■ **Exercise requirements**
A. In the text on the chemical imbalance theory, which of serotonin, dopamine and oxytocin is the hormone?
B. Please write out the text on the chemical imbalance theory from "Strictly speaking, this" up to and including "correct the imbalance.".

■ **Text**
◆ ◆ ◆
In the September issue (‘Mental Health: In a Mad, Mad World’) you seem to give some credence to the theory that mental illness arises from a chemical imbalance in the brain and that antidepressant drugs work by restoring the balance. In your version of the theory the balance that needs to be maintained is that between serotonin, dopamine and oxytocin. The first two of these are neurotransmitters, the third a hormone; they perform quite different functions.
There are other versions of the theory. Often the theory is presented without specifying the substances that have to be ‘in balance’. The ratios that constitute ‘balance’ or ‘imbalance’ are never indicated. Nor is it ever explained why it is essential to maintain such ratios. Even if it were established that certain ratios among specified substances have to be maintained, no instruments exist to measure such ratios in a patient’s brain. There is no way for a physician to determine what quantities of which substances need to be added to achieve balance or check whether a drug has restored balance or just created a new imbalance.
Strictly speaking, this is not a theory at all but a poorly formulated hypothesis that is never proven but is endlessly repeated in order to convey the false impression that the biochemistry of mental illness is understood and sell the drugs that allegedly correct the imbalance.
The drugs prescribed for mental illness mess around with the brain in various complex and poorly understood ways. They may relieve distress by dulling all feelings, good as well as bad, but at the cost of serious ‘side effects’ and harm to the brain. Some drugs entail heightened risk of aggression or suicide.
We agree with much of what you say, and of course you’re correct to distinguish between a hormone and a neurotransmitter. But we’re not sure we’d want to throw all psychiatry – the treatment of mental health conditions with drugs – out of the window, given that many conditions, for example schizophrenia, are known to occur across family generations and therefore seem to have some genetic component. The article rightly argues that environment and biology are both factors.
◆ ◆ ◆
■ **Record extracts**
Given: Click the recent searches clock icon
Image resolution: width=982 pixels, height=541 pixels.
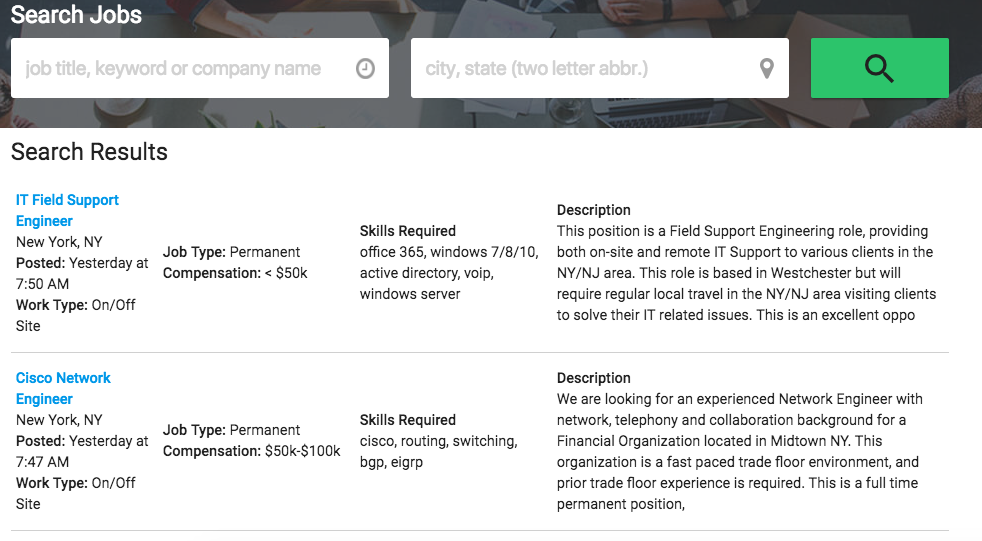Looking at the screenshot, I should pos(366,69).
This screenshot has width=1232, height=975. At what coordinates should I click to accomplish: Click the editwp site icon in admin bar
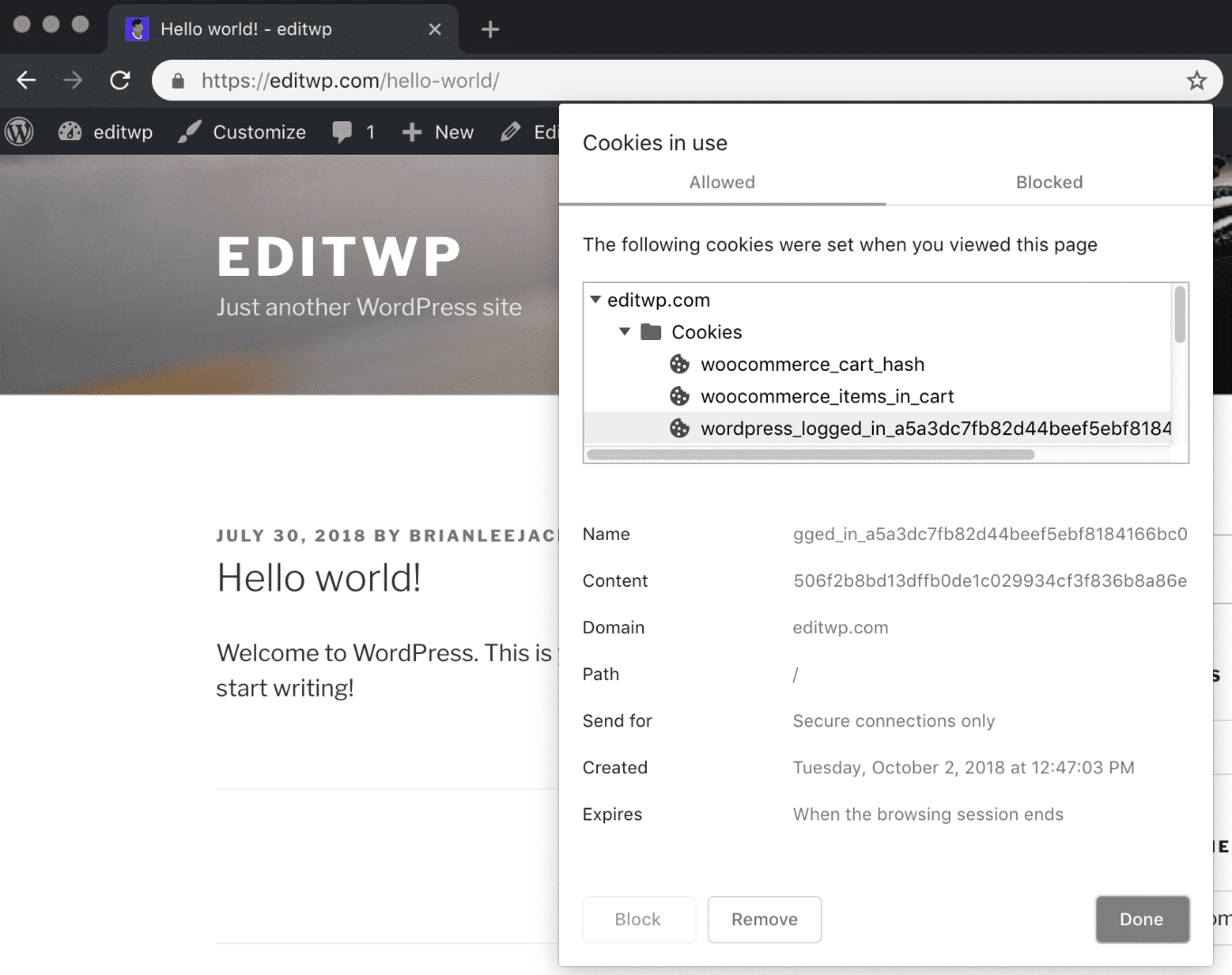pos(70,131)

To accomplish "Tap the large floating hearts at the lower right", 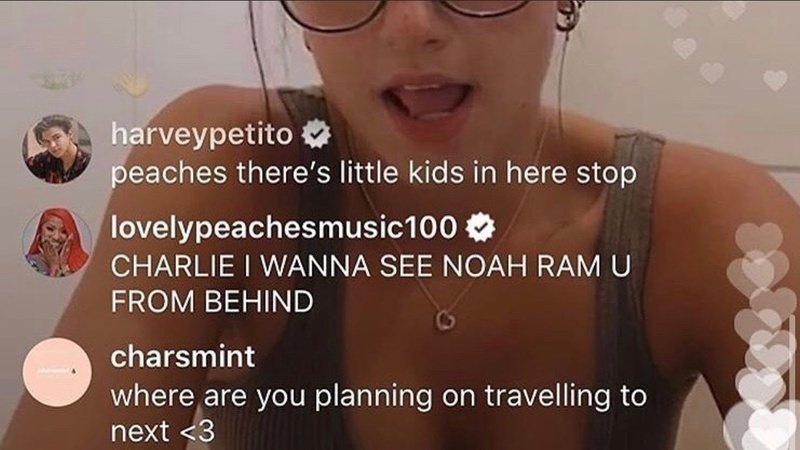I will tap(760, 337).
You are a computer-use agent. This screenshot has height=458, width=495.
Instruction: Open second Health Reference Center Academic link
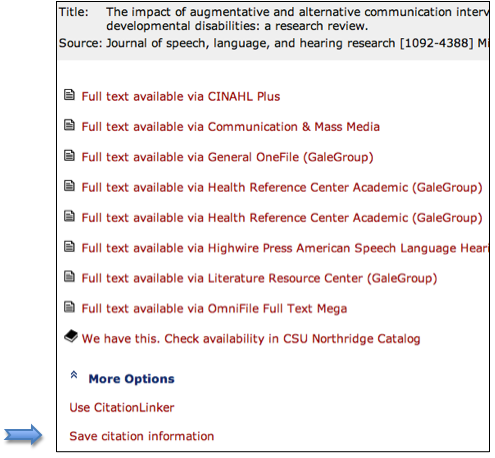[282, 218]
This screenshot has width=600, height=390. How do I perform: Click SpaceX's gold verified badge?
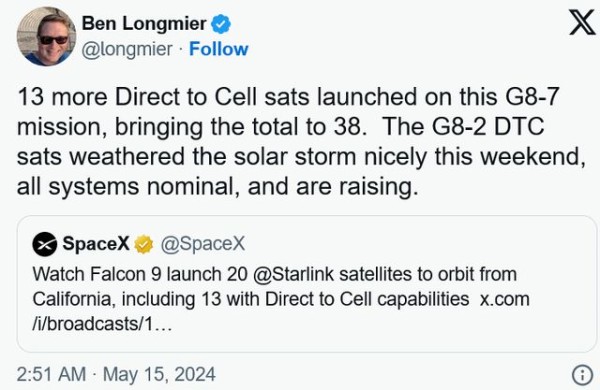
◆ ◆ ◆
■ **Solutions to the tasks**
A. Oxytocin

B.
Strictly speaking, this is not a theory at all but a poorly formulated hypothesis that is never proven but is endlessly repeated in order to convey the false impression that the biochemistry of mental illness is understood and sell the drugs that allegedly correct the imbalance.